Quando as reservas foram acumuladas levaram ao aumento da dívida bruta incluindo as “compromissadas” usadas para esterilizar seus efeitos. Se as reservas forem usadas para investir em infraestrutura ficaremos com a mesma dívida bruta e trocaremos as reservas por investimentos em infraestrutura. Não é preciso ser nenhum gênio para descobrir que isto nada mais é do que o financiamento dos gastos em infraestrutura com dívida pública, caracterizando política fiscal expansionista.

Finalmente, resta a alternativa de reduzir as reservas usando os recursos para abater a dívida pública. Esta é uma trajetória correta, mas tem limitações. As reservas são um “seguro” que ajuda reduzir os efeitos de uma macroeconomia frágil e, infelizmente, o Brasil precisa de um seguro alto. Em artigo anterior usei o exemplo da Austrália, que tem reservas de apenas US$ 50 bilhões, e sem intervir no mercado de câmbio tem uma volatilidade cambial bem menor do que a do Brasil, que intervém intensamente e tem reservas de US$ 370 bilhões. Tal desempenho somente é possível devido à qualidade de suas instituições e de sua política econômica. AAustrália tem uma renda per capita medida em PPP superior às do Reino Unido e União Europeia; e inflações estáveis em torno de 2% ao ano.

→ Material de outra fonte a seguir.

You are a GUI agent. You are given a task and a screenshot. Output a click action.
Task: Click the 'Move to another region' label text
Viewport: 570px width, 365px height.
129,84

No dia em que começarmos a convergir para o comportamento australiano poderemos pensar em reservas menores usando os recursos para reduzir a dívida bruta. Mas para chegar a este ponto temos que manter uma execução competente de políticas econômicas baseadas em diagnósticos corretos, prosseguindo com as reformas, e tendo consciência de que contrariamente à aritmética, no contexto deste problema econômico a ordem dos fatores altera o produto. É necessário primeiro realizar as reformas, para em seguida buscar reservas menores. Se invertermos a ordem dos fatores chegaremos a um produto muito inferior.

As opiniões aqui expressas são do autor e não refletem necessariamente as do CDPP, tampouco as dos demais associados.